> WHAT YOU ARE ASKED TO DO
Find the line containing "You are a GUI" in the entries below. Restate it and each line after it, word for word, up to and including the line containing "Договор-оферта (712, 1344)".

> EXERCISE DATA
---

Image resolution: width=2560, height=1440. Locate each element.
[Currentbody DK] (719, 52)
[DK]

---

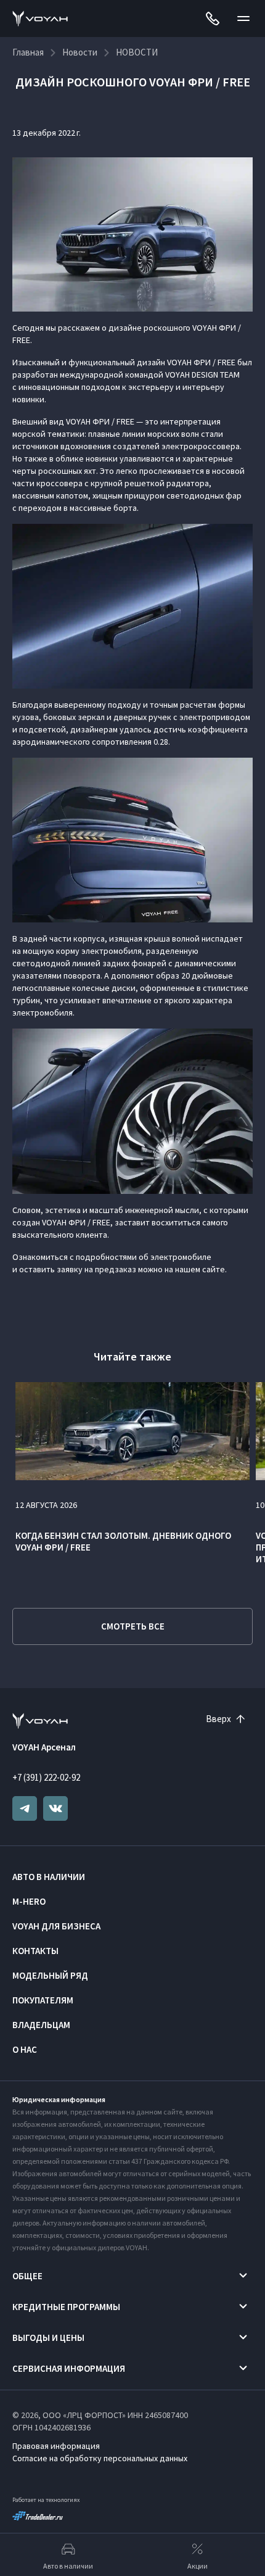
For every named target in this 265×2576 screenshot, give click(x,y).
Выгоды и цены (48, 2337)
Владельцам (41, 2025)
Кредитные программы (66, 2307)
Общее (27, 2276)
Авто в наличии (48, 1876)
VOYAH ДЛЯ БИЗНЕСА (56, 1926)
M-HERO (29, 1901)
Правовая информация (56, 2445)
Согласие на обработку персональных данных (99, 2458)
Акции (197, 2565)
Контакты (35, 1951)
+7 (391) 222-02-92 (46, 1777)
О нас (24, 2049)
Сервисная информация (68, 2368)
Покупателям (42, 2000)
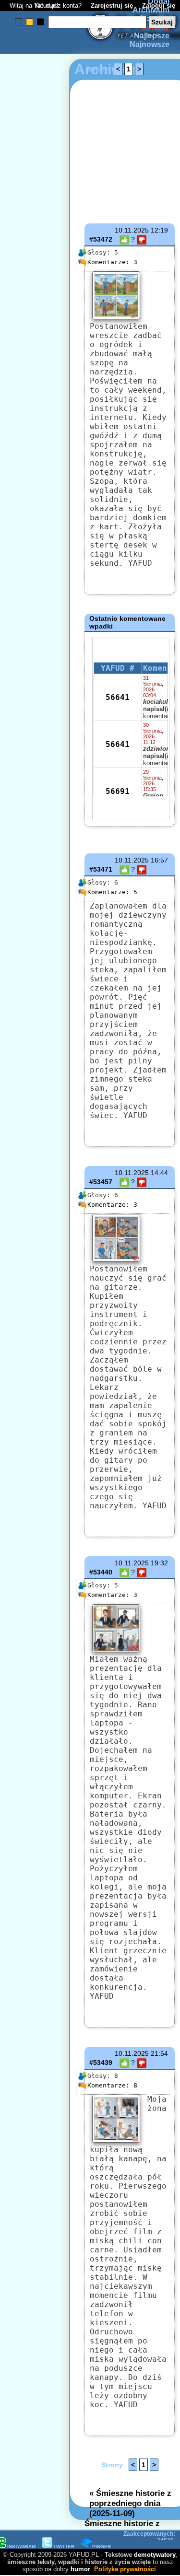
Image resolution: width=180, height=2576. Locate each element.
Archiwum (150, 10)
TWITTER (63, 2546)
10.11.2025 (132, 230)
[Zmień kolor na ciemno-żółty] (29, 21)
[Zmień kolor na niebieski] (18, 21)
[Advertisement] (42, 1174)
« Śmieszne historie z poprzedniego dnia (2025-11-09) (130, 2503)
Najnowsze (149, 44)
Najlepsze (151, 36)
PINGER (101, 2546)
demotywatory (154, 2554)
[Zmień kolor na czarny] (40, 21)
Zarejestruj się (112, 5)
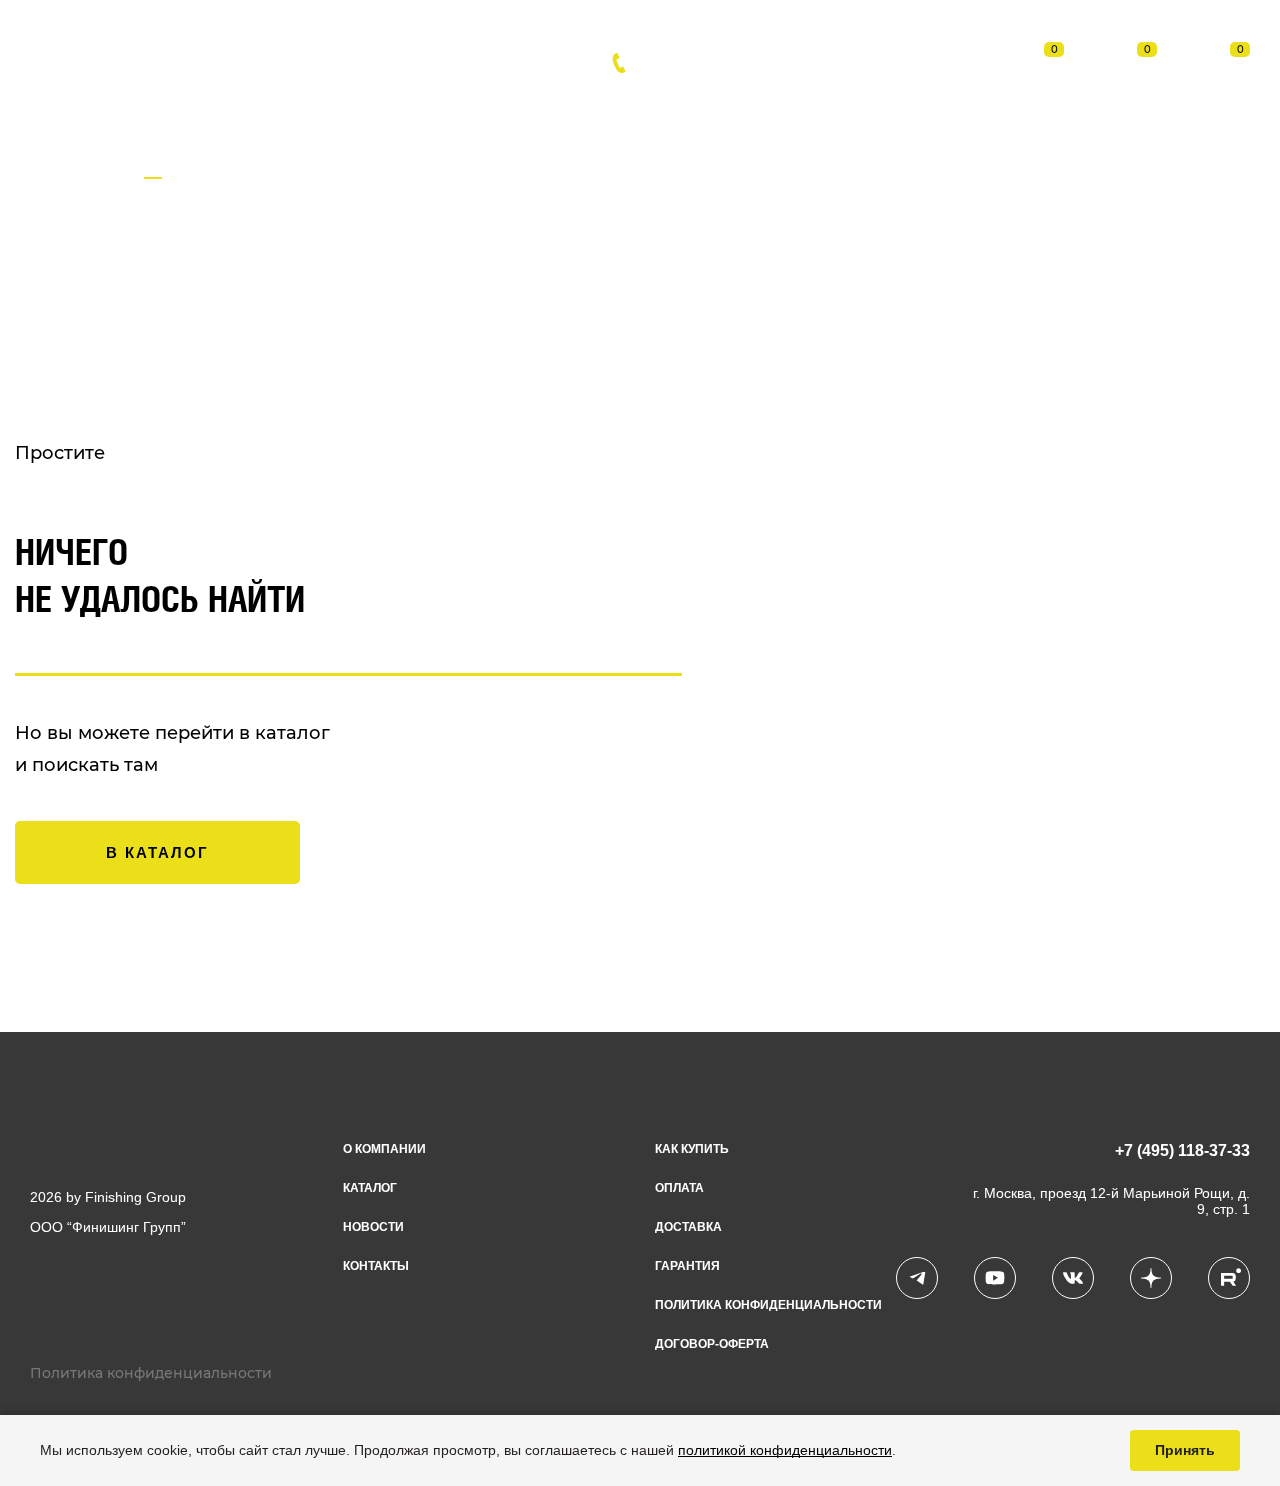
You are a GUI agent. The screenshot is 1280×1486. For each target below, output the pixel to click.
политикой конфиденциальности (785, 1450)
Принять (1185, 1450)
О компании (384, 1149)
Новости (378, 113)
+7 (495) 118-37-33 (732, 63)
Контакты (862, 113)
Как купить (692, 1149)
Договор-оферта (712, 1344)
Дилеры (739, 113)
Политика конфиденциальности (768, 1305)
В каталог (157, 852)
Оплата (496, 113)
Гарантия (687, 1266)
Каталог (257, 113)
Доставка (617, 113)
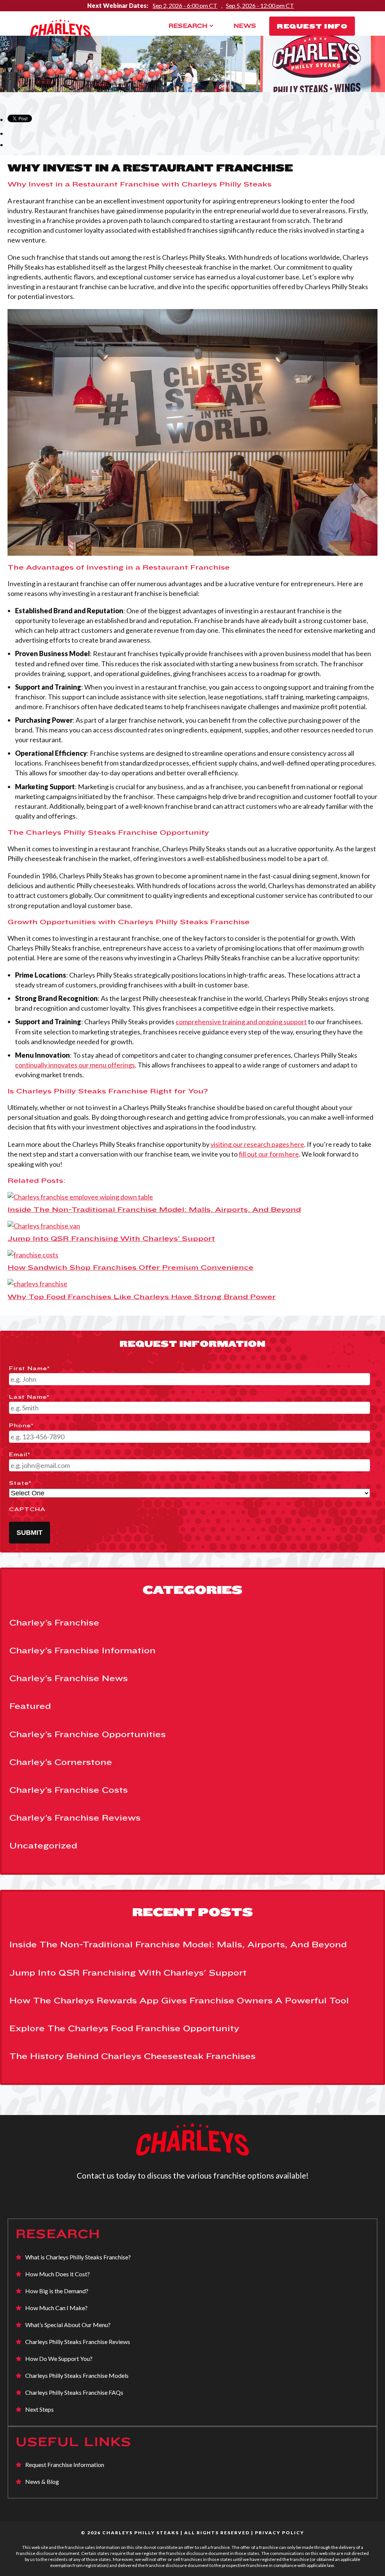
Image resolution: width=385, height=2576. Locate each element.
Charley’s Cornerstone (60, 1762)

---

> TASK ANSWER
You are a GUI agent. The screenshot is 1280×1486. For each target below, output the pixel to click.
политикой конфиденциальности (785, 1450)
Принять (1185, 1450)
О компании (384, 1149)
Новости (378, 113)
+7 (495) 118-37-33 (732, 63)
Контакты (862, 113)
Как купить (692, 1149)
Договор-оферта (712, 1344)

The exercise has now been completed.